Task to complete:
Exact reproduction is required for the lines below starting at the line with "Click 新規ページ to add a page" and ending at the line with "Open the calendar icon for Assessment date", both included. No other lines, and no pictures.

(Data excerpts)
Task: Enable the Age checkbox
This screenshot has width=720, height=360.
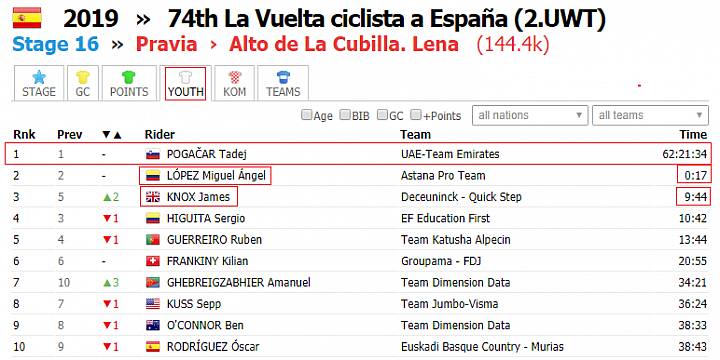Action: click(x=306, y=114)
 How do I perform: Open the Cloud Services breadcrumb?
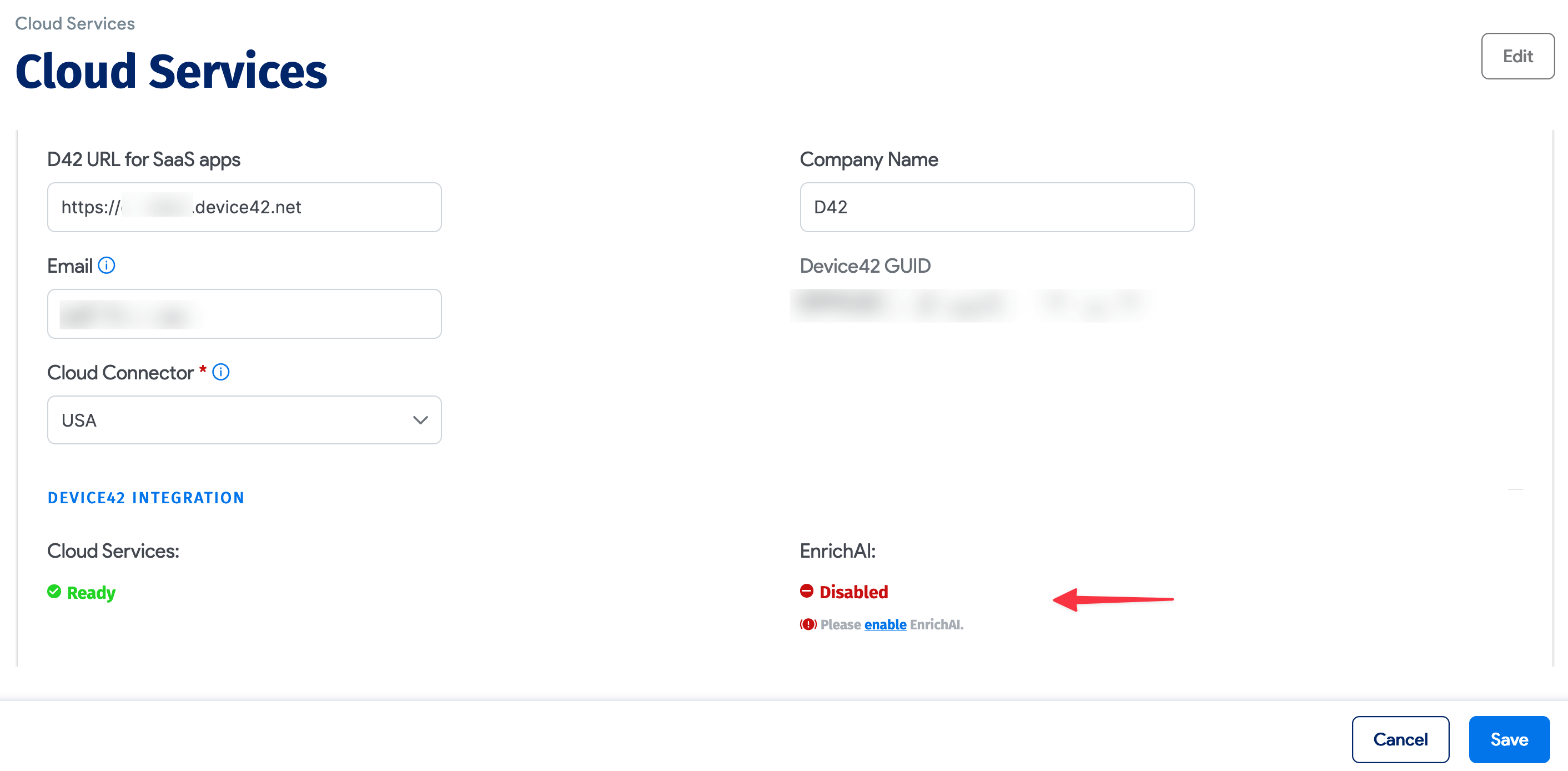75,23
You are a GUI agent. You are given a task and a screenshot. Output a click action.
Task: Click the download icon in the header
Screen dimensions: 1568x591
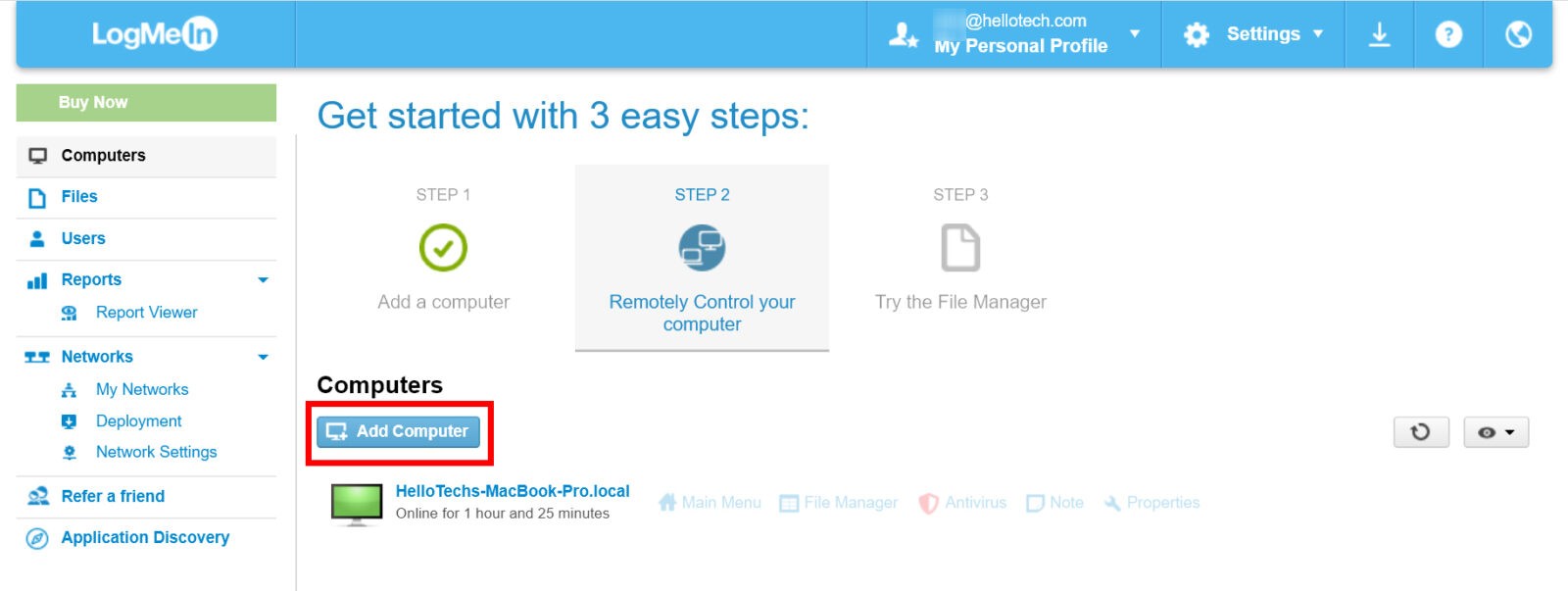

--

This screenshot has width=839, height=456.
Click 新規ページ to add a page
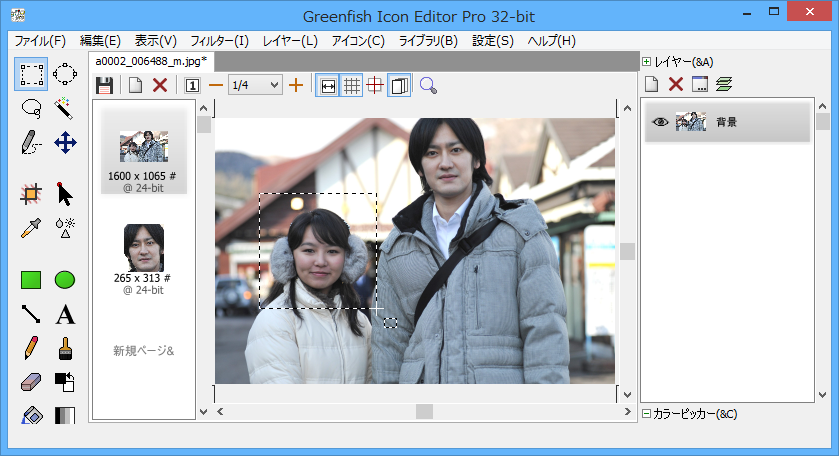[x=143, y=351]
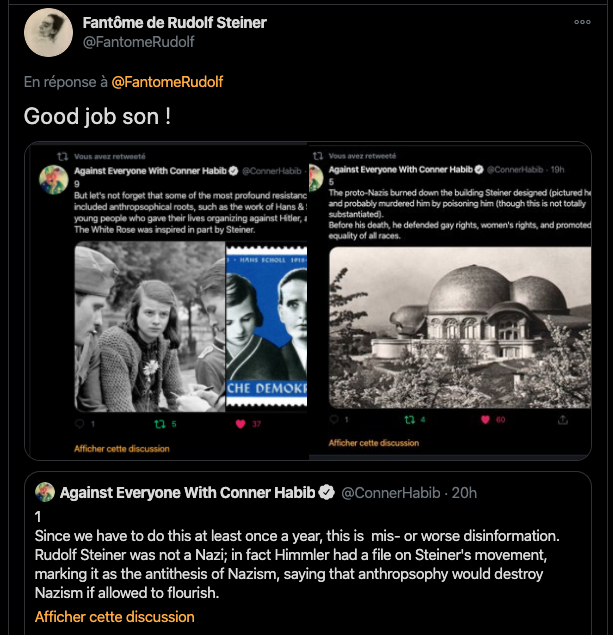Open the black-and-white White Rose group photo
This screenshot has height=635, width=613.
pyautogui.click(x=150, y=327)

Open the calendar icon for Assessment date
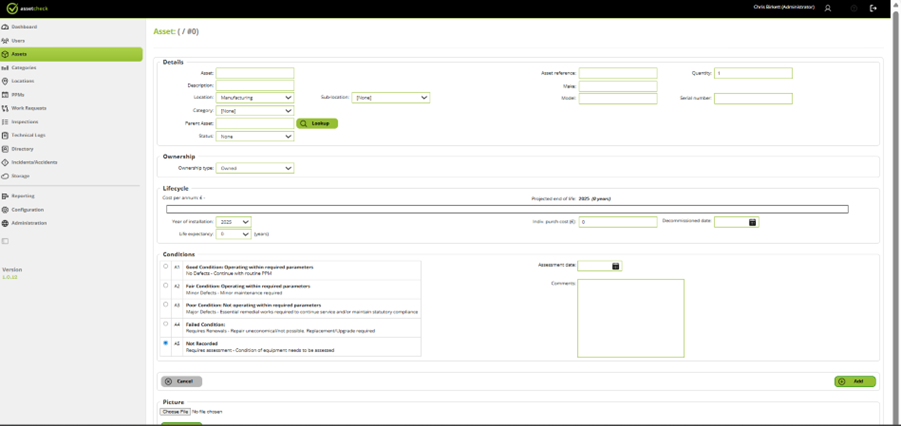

Answer space:
Click 新規ページ to add a page
[x=143, y=351]
Open the black-and-white White Rose group photo
This screenshot has height=635, width=613.
pyautogui.click(x=150, y=327)

Open the calendar icon for Assessment date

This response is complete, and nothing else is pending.